In the entries below, every line that contains "Screenshot" must be located and copied.

-------- EXERCISE INPUT

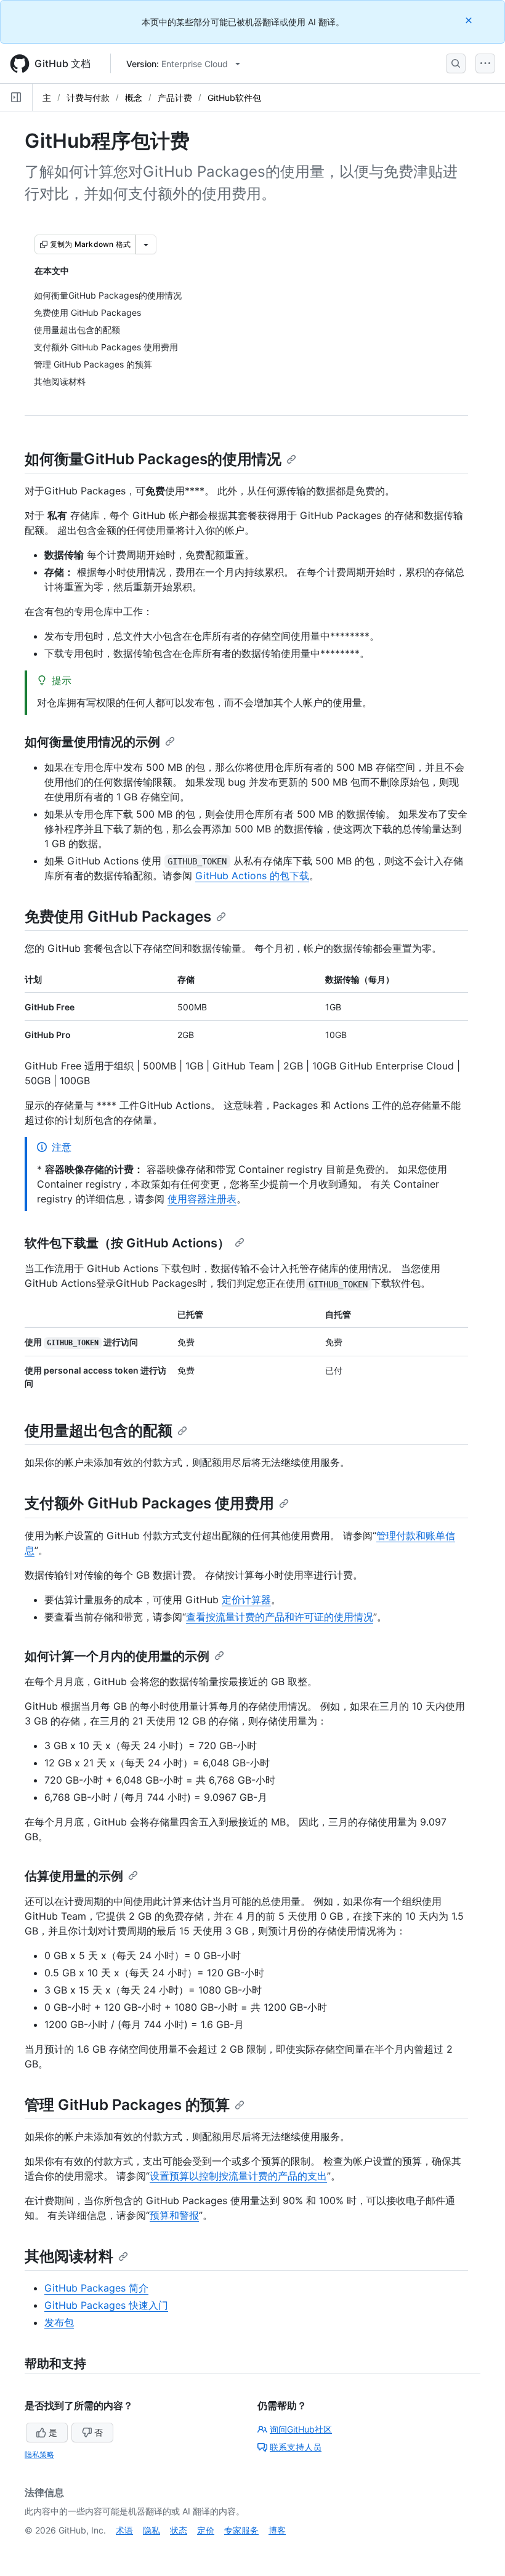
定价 (205, 2530)
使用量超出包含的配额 (98, 1430)
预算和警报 (174, 2215)
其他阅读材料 (69, 2256)
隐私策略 (39, 2454)
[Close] (470, 20)
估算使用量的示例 (74, 1876)
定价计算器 (246, 1599)
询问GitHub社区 (301, 2429)
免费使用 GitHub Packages (118, 916)
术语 (124, 2530)
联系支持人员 (295, 2447)
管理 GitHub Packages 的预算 (127, 2105)
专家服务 (241, 2530)
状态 (178, 2530)
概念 (133, 97)
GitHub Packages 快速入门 (106, 2305)
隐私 (151, 2530)
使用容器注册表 (202, 1199)
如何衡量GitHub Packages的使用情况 (153, 459)
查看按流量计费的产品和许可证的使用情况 (279, 1617)
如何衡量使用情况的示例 (92, 742)
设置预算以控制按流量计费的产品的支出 (238, 2176)
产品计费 (175, 97)
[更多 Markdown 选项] (145, 244)
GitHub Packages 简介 (96, 2288)
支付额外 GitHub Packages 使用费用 (149, 1503)
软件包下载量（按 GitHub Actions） (127, 1243)
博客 (277, 2530)
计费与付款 (88, 97)
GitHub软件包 (234, 97)
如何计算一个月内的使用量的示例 (117, 1656)
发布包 (59, 2322)
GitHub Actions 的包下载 (252, 875)
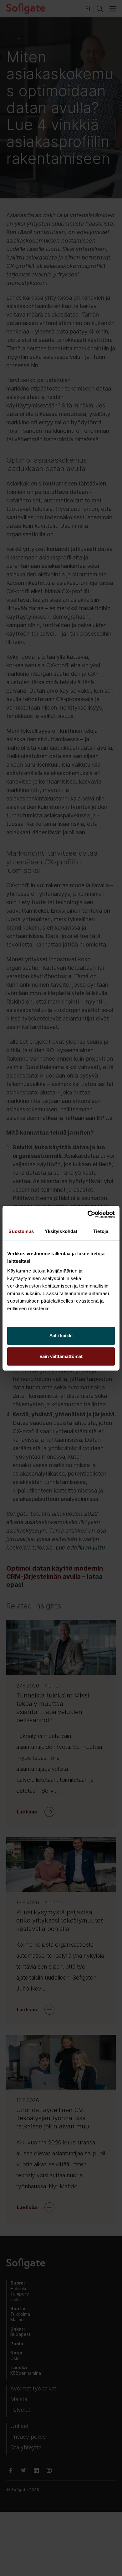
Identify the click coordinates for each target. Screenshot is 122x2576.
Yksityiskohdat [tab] (61, 1231)
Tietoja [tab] (100, 1231)
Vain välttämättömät (61, 1356)
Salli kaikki (61, 1335)
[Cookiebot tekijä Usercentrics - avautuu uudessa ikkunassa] (88, 1214)
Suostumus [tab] (21, 1231)
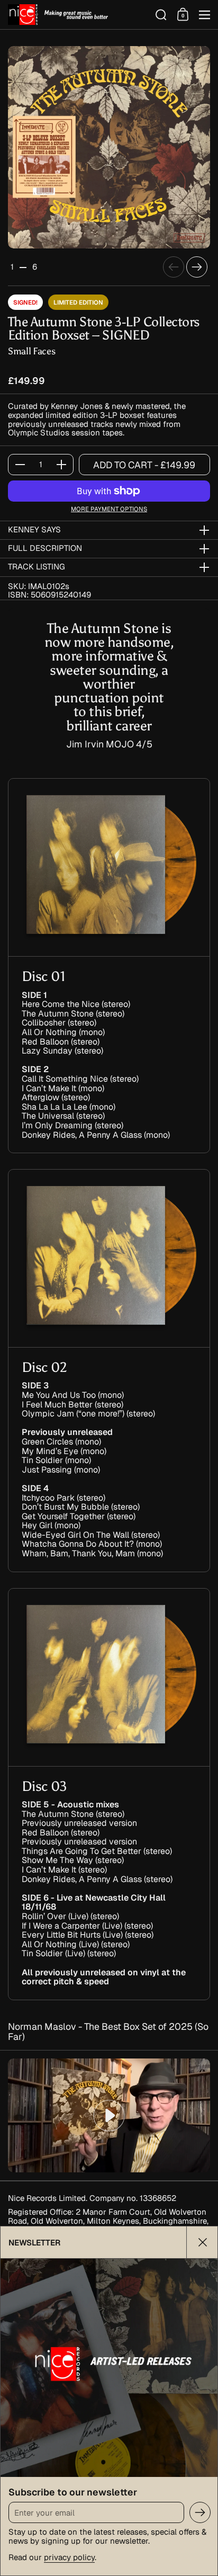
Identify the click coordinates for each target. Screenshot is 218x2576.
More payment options (109, 509)
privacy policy (69, 2557)
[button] (161, 14)
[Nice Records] (78, 14)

----------------

• RESPONSE:
Identify the click coordinates for each target. Screenshot is 122x2576.
Identify the click coordinates for each target. Screenshot is 218x2576.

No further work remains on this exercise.